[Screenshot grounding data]
╔══

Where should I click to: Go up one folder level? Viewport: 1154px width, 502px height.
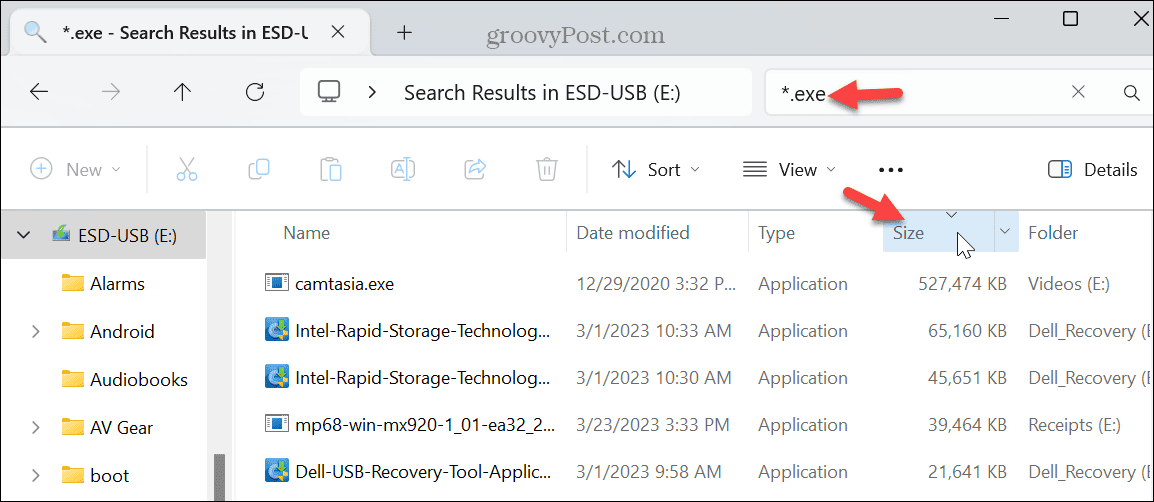coord(182,93)
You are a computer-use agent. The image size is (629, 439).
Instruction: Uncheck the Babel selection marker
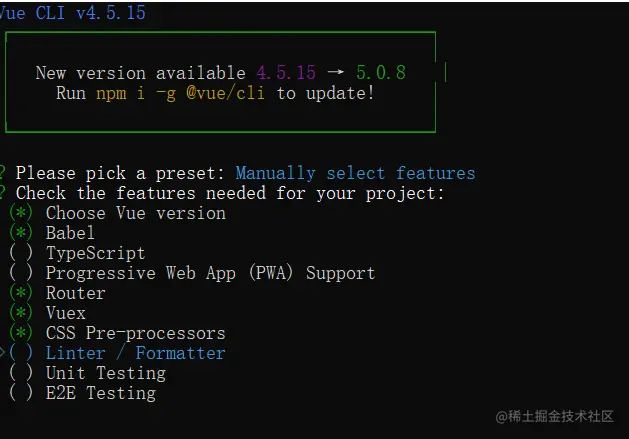tap(20, 233)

╚══

■ **Exercise requirements**
All of the data is to be reproduced exactly, with the pictures left out.

■ **Finished task**
Where should I click to: Go up one folder level? Viewport: 1154px width, 502px height.
coord(182,93)
You are a computer-use agent. The image size is (629, 439).
Instruction: Uncheck the Babel selection marker
tap(20, 233)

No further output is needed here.